▶ Document section
◇ ◇ ◇
We are grateful to Racki (2010) for his Comment on our manuscript, and for his overall support for the hypothesis that the nature of the rocks in the substrate of large igneous provinces (LIPs) has an important influence on their environmental impact (Ganino and Arndt, 2009). His principle reservation is that we have oversimplified the situation and have failed to take into account other contributing factors. To a large extent, we agree entirely with him—a large number of different processes come into play during the emplacement of an enormous volume of hot magma into heterogeneous crustal rocks, and any attempt to quantify rigorously the total impact must take all of these into account. Indeed, in addition to the factors that he discusses, variations in magma flux through the duration of the eruption (Chenet et al., 2009), and variations in sealevel, the composition and temperature of the atmosphere, and the configuration of the continents may enhance or mitigate the impact of the eruptions. In a four-page Geology paper it is impossible to discuss such processes in any detail, but we are continuing our studies of aureoles and will treat many of the factors that Racki raises in a forthcoming publication.
In response to his specific points:
1. Eruptive gas content in basaltic magma. It is true that basaltic magma contains magmatic gas, including CO2, SO2, and halogens, that will be liberated on eruption (Self et al., 2006). But given that the composition of the dominant tholeiitic basalts are similar in every continental province (e.g., Bryan and Ernst, 2008), the contribution of magmatic gases will be similar in each case and their volume will depend mostly on the volume of emitted magma. The very different environmental impact from province to province without correlation with the emitted volume of magma made us propose another cause.
◇ ◇ ◇
▶ Stored data
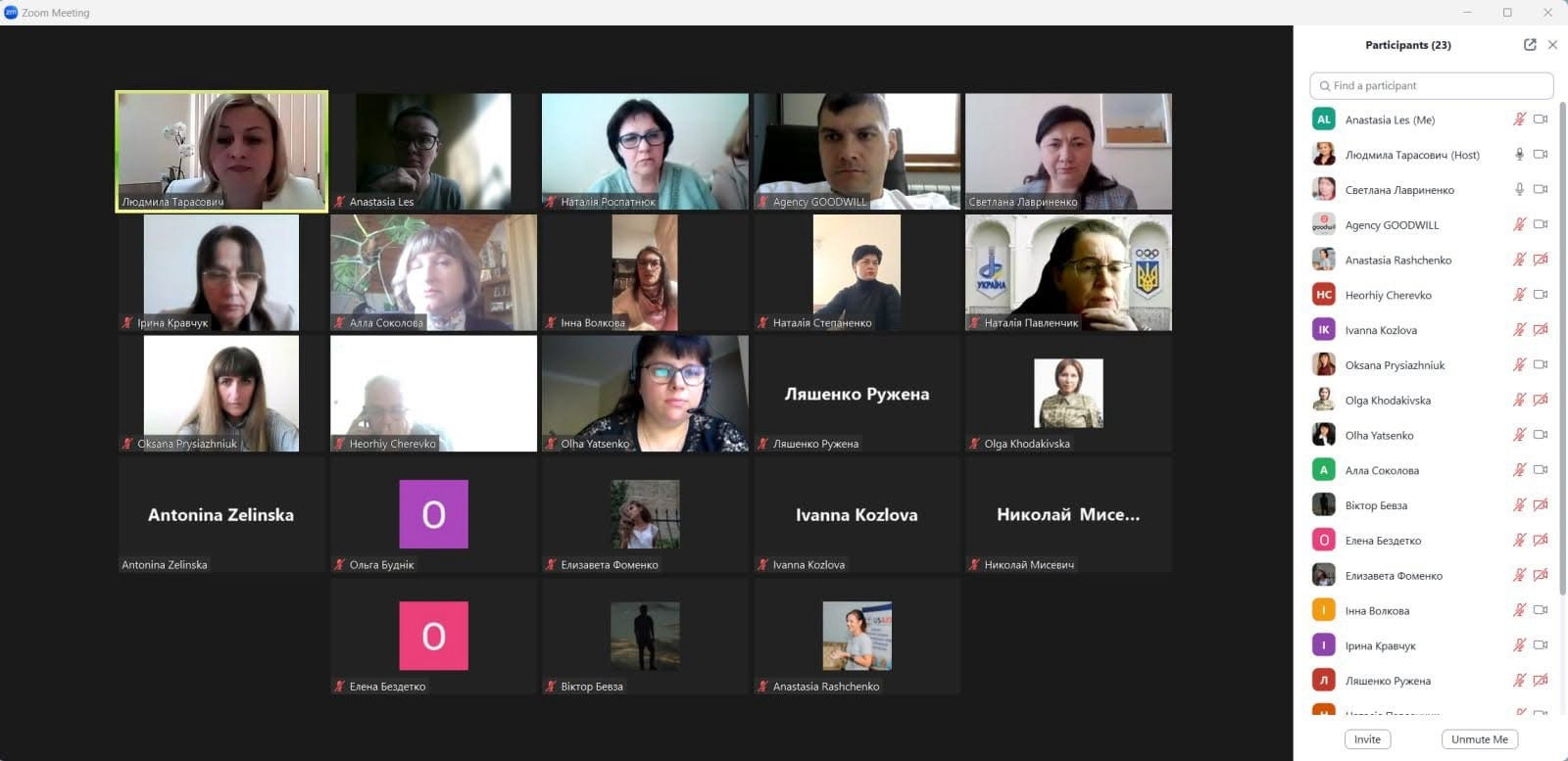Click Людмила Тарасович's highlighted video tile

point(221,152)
◇ ◇ ◇
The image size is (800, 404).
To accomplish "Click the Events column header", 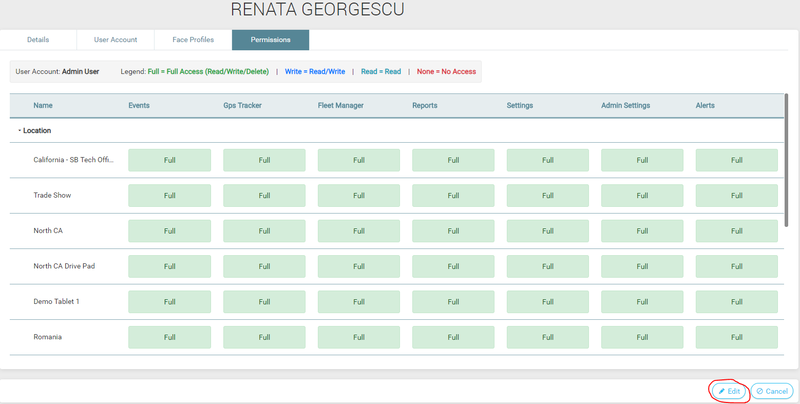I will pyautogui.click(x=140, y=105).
◇ ◇ ◇
▶ Tasks for this exercise
1. Answer from the reply about large igneous provinces:
(a) In what year did Racki's Comment appear?
(b) Which magmatic gases in basaltic magma are named as being liberated on eruption?
(c) How many pages long was the Geology paper?
2. Write the next part of the reply about large igneous provinces, continuing after its last sentence.
Nothing asked here draws on the entries.

▶ Your written answers
1.
(a) 2010
(b) CO2, SO2, and halogens
(c) Four pages

2.
2. LIP-associated explosive volcanism. It is true that explosive alkaline magmas, or felsic pyroclastic rocks, will emit a greater proportion of magmatic gas than gas-poor tholeiitic basalt, but in most provinces the proportion of such rocks is small compared to that of-tholeiites (Bryan and Ernst, 2008). In addition, some provinces with an unusually large proportion of alkaline lavas or felsic ignimbrites have had only a minimal environmental impact. Two notable examples are the Ethiopian (e.g., Kieffer et al., 2004) and Karoo provinces (Erlank, 1984).
3. Oceanographic consequence of high-latitude volcanism. The enhanced circulation in the atmosphere of volcanic emissions at high latitudes is well known and has no doubt contributed to the impact of Siberian flood volcanism (Racki and Wignall, 2005). We are grateful to Racki for reminding us of additional consequences of eruption at high latitudes. Yet we, like many other authors, maintain that the devastating consequences of the Siberian eruption were mainly the result of liberation of toxic gases from contact aureoles in the hydrocarbon-bearing carbonates and evaporates of the sedimentary basin beneath this province (Retallack and Jahren, 2008; Svensen et al., 2009).
To conclude, we agree with Racki that the contribution of each of these factors must be taken into account and that the case history of LIP emplacement should be treated on a case-by-case basis.